Monday, April 20, 2009

mod_rewrite for MediaWiki

In moving the X-Plane SDK Wiki to MediaWiki I had to use mod_rewrite. Getting this right took me a few tries.  This is what I ended up with:
# First: any old phpwiki witih a query is rewritten to the
# "clean" mediawiki URL. Note that we do not test for file
# existence - as of this writing the php index.php DOES exist.

RewriteCond %{QUERY_STRING} ^(.+)$
RewriteRule ^xpsdk/phpwiki/(.*)$ /xpsdk/mediawiki/%1? [R=301]

# Also, if we did not rewrite that means we had no query -
# means the default page - map it to the base root.

RewriteRule ^xpsdk/phpwiki/(.*)$ /xpsdk/mediawiki/ [R=301]

# Now we have "clean" wiki URLs, so do not make any more rewrites
# permanent. What we do next is to clean up problems.

# And finally and most importantly: because php is running in a CGI,
# it needs the "ugly" title=$1 form.
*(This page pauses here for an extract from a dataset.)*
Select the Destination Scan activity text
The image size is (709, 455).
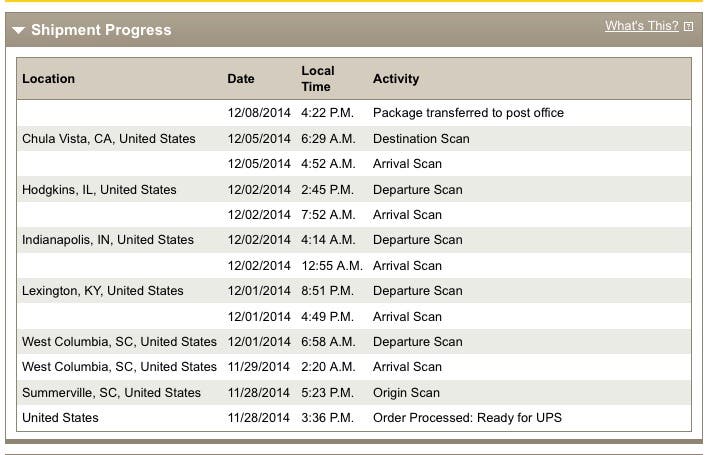click(x=421, y=139)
So...convert the virtual path
# into CGI access.

RewriteCond %{REQUEST_FILENAME} !-f
RewriteCond %{REQUEST_FILENAME} !-d
RewriteRule ^xpsdk/mediawiki/(.+)$ /xpsdk/mediawiki/index.php?title=$1 [L,QSA]
Probably the most useful thing I discovered was: by using R=301 you can force the rewrite to be visible in the URL bar. This isn't always what you want in the long term, but it does let you see the output of mod_rewrite, which is handy.